Tasks to complete
a – Which characteristics does the entrepreneurship text say a person has to be born with to become an entrepreneur?
b – Repeat the part of the entrepreneurship text between "The same goes" and "first nurturing step.", inclusive.

Article
________________

Not everyone can be an entrepreneur. There are certain characteristics that you’ve to be born with to become one. That is; empathy, persistence, comfort with uncertainty, and risk tolerance. Those characteristics can hardly be learned. Either you feel comfortable with uncertainty or you don’t. I still have to meet someone that learned to do so. That’s the 10%.

Then there’s the 90% related to nurture. But, what is nurture? Nurture is everything that is acquired over the years. And that, can take many shapes.

In early years, nurture it has mainly to do with close roles models and pop icons. When your father/mother, uncle or next-door neighbour is an entrepreneur or business person, you might acquire a way of doing, a language, a way to look at problem-solving and opportunity finding, that others that don’t live in such environment might not.

The same goes for pop icons. When you live in a time when entrepreneurs are popular culture figures, you acquire an interest for such way of doing. I’m thinking of the Gates, Jobs, and Musk of our world. Same goes for pop icons in TV programs like Dragon’s Den and the likes. The fact that you see others being and acting as entrepreneurs, is a first nurturing step.

Later on in life, when studying, both the experiences we have and the courses we attend, clearly add to the mix. Nurture is about being influenced by the surrounding environment, but it’s also about the experiences we go through. If one thing is clear is that in entrepreneurship, like in sex, practice is everything.

________________

Text and item location entries:
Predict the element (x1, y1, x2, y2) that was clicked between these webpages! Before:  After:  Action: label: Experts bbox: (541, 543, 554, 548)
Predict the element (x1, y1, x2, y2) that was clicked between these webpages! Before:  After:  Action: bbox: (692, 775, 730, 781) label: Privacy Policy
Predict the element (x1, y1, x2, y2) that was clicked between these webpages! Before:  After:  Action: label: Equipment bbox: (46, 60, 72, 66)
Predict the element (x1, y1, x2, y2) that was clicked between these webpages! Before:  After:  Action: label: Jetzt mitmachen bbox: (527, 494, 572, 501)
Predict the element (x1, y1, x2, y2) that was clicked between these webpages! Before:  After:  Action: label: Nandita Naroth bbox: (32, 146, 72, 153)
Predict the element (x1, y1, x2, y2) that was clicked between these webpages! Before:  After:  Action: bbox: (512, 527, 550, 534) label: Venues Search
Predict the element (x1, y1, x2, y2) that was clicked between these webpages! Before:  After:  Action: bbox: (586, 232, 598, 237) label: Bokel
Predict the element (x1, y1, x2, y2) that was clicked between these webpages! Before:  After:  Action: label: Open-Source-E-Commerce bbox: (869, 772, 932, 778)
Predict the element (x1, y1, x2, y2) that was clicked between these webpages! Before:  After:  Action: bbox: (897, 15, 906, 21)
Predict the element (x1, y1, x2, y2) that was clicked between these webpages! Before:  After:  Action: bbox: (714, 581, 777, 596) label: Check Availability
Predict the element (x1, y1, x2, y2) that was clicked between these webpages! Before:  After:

________________

Answers per task
a – Empathy, persistence, comfort with uncertainty, and risk tolerance.

b –
The same goes for pop icons. When you live in a time when entrepreneurs are popular culture figures, you acquire an interest for such way of doing. I’m thinking of the Gates, Jobs, and Musk of our world. Same goes for pop icons in TV programs like Dragon’s Den and the likes. The fact that you see others being and acting as entrepreneurs, is a first nurturing step.